The culmination of this segment is the Halacha of “Nirtzah.” This refers to the Jewish slave who has ended his prescribed six years of bondage but, instead of returning home, opts to continue in servitude of his master. The Torah allows him to do this. However, he must first check in with Beis Din and have his ear pierced against the doorpost. Rashi (Shemos 21:6) explains the ear piercing as symbolic of his not “listening” to the Mitzvah of לא תגנוב (שמות כ:יג), “Do not steal” (Shemos 20:13). He explains further that even one who sold himself to pay off personal debts would be subject to this piercing in the event that he opts to remain after six years, in recognition of his not listening to the dictum of כי לי בני ישראל עבדים (ויקרא כה:נה) , “They are My slaves” (Vayikra 25:55), as opposed to slaves of my slaves. The use of the doorpost is also an allusion to this concept, as it was the doorpost on which the blood of the Korban Pesach was placed to show Hashem to skip over the Jewish homes at the time of their redemption, which in turn rendered the Jews servants of Hashem.
Now, this slave is certainly not the only case of disobedience to the Torah. We certainly don’t go around piercing the ears of people who eat Treif. What is it about this deviation from Torah guidelines that calls for this specific penalty?
The Sfas Emes writes that we can inversely deduce from the Nirtzah that one who says every day ואהבת את ה’ אלקיך (דברים ו:ה), “and you shall love Hashem” (Devarim 6:5), which is the opposite of the Nirtzah’s declaration of “I love my master,” merits to have his ears “opened.” Chazal explain that the Pasuk, אשר אנכי מצוך היום (דברים ו:ו), “which I am commanding you today” (Devarim 6:6), is telling us that the Mitzvos of Hashem are not some antiquated doctrine that we hold onto from the past. Rather, Hashem renews his commands every day. It takes properly attuned ears to hear these daily Divine commands.

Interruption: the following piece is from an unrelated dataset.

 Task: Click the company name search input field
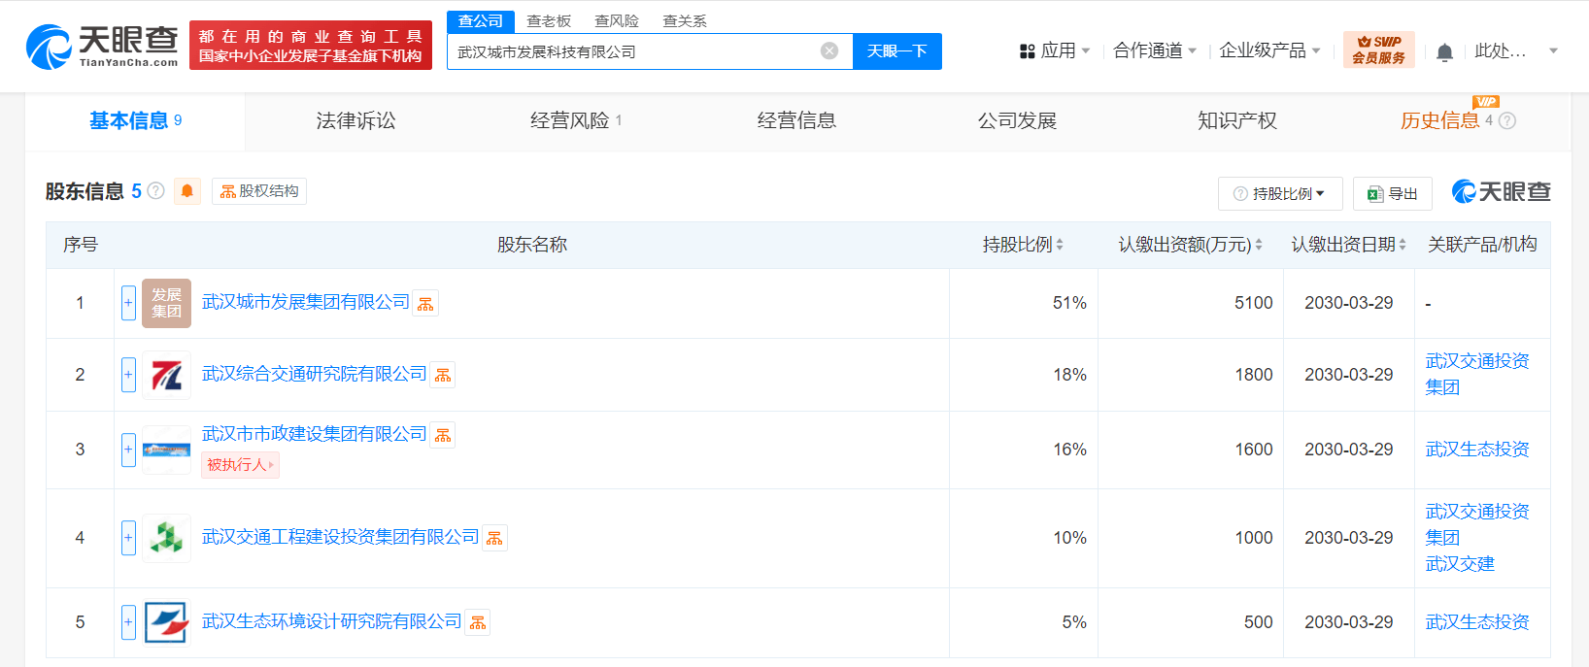[x=631, y=51]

With this principle in mind, we can approach this Parsha anew. To assume that we are Hashem’s servants, we must also assume that we are receiving commands from Him. This is a Jew’s daily directive in his life. All his interactions with people are governed by the will of their common Master. Stealing someone else’s allotted property, for example, is a primary infraction of this principle.
The Parsha begins by discussing an individual who has fouled things up so badly that he has stolen more than he can afford to pay back. This can only be remedied by temporarily removing this servant from his post and apprenticing him to another, functional servant. The Eved no longer functions as an independent person in his interpersonal interactions but as a subsidiary to his new master – a functional, “Ehrliche Yid.” This is by no means where we would want him to remain. He has his own job to attend to and his own orders are awaiting his return to the service. It is his chance to relearn how to “hear” the directives that define every Jew’s daily life. As any functional Jew can attest, nowhere are these messages clearer and more applicable than in our daily interpersonal interactions.

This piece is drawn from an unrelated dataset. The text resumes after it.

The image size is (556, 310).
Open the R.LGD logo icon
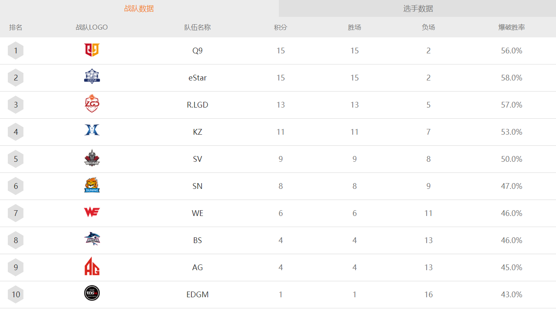[x=92, y=104]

So now the training period is up and what does this fellow have to say? “I kinda like things like this, getting my orders from my earthly master.” To this person, the Torah prescribes having his ears compromised, as a display of his unwillingness to “listen” to Hashem.

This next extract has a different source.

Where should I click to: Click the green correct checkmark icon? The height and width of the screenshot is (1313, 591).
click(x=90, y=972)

It is this message of working for Hashem and tuning in to His directives that is the fitting introduction to Parshas Mishpatim.


It’s Motzei Shabbos, you are sitting down to drink your coffee (before or after cleaning the kitchen, based upon your minhag), and you realize that in your haste you stirred your milchig coffee with a fleishig spoon. Now what?
The scenario brings into question three separate items: the spoon, the coffee, and the mug. Not all situations will necessarily result in the same answer for all three.
Case One: If the spoon in use is not known to have been used with a meaty item in the last twenty four hours, then we apply the Halachic principle סתם כלים אינם בני יומם, vessels of unknown use are assumed to have been last used more than twenty four hours ago. Consequently, we maintain that the vessel’s absorptions become פגום, tainted, after twenty four hours and are unable to affect what they enter into; therefore, the meaty absorptions cannot affect your coffee. As such, the coffee and the mug are permissible but the spoon should require Kashering, because it now has absorptions of milk and meat and may not be used.
Case Two: If the spoon is known to have been used with a bona fide fleishig item (potato kugel doesn’t count) within the past twenty four hours, then different Halachic considerations will determine the answer.
• If there is sixty times more liquid than the volume of the spoon immersed into the coffee, the principle of Batul B’shishim, nullification in sixty, applies. This means that an item cannot give taste into something greater than sixty times itself. Therefore, the spoon cannot affect the coffee, as the absorptions are less than sixty times the coffee. The coffee is permitted, but again, the spoon should require Kashering.
• If there is not sixty times more coffee than the volume of the spoon, there might still be grounds to permit the coffee. This is based upon a Halachic dispute regarding a Kli Sheni.
There is a familiar principle in Hilchos Shabbos of Kli Rishon and Kli Sheni. A Kli Rishon refers to the pot that the food was cooked in. Such a vessel has the ability to cook. Food transferred into another vessel is labeled a Kli Sheni, a secondary vessel, and loses the ability to cook, despite being hot.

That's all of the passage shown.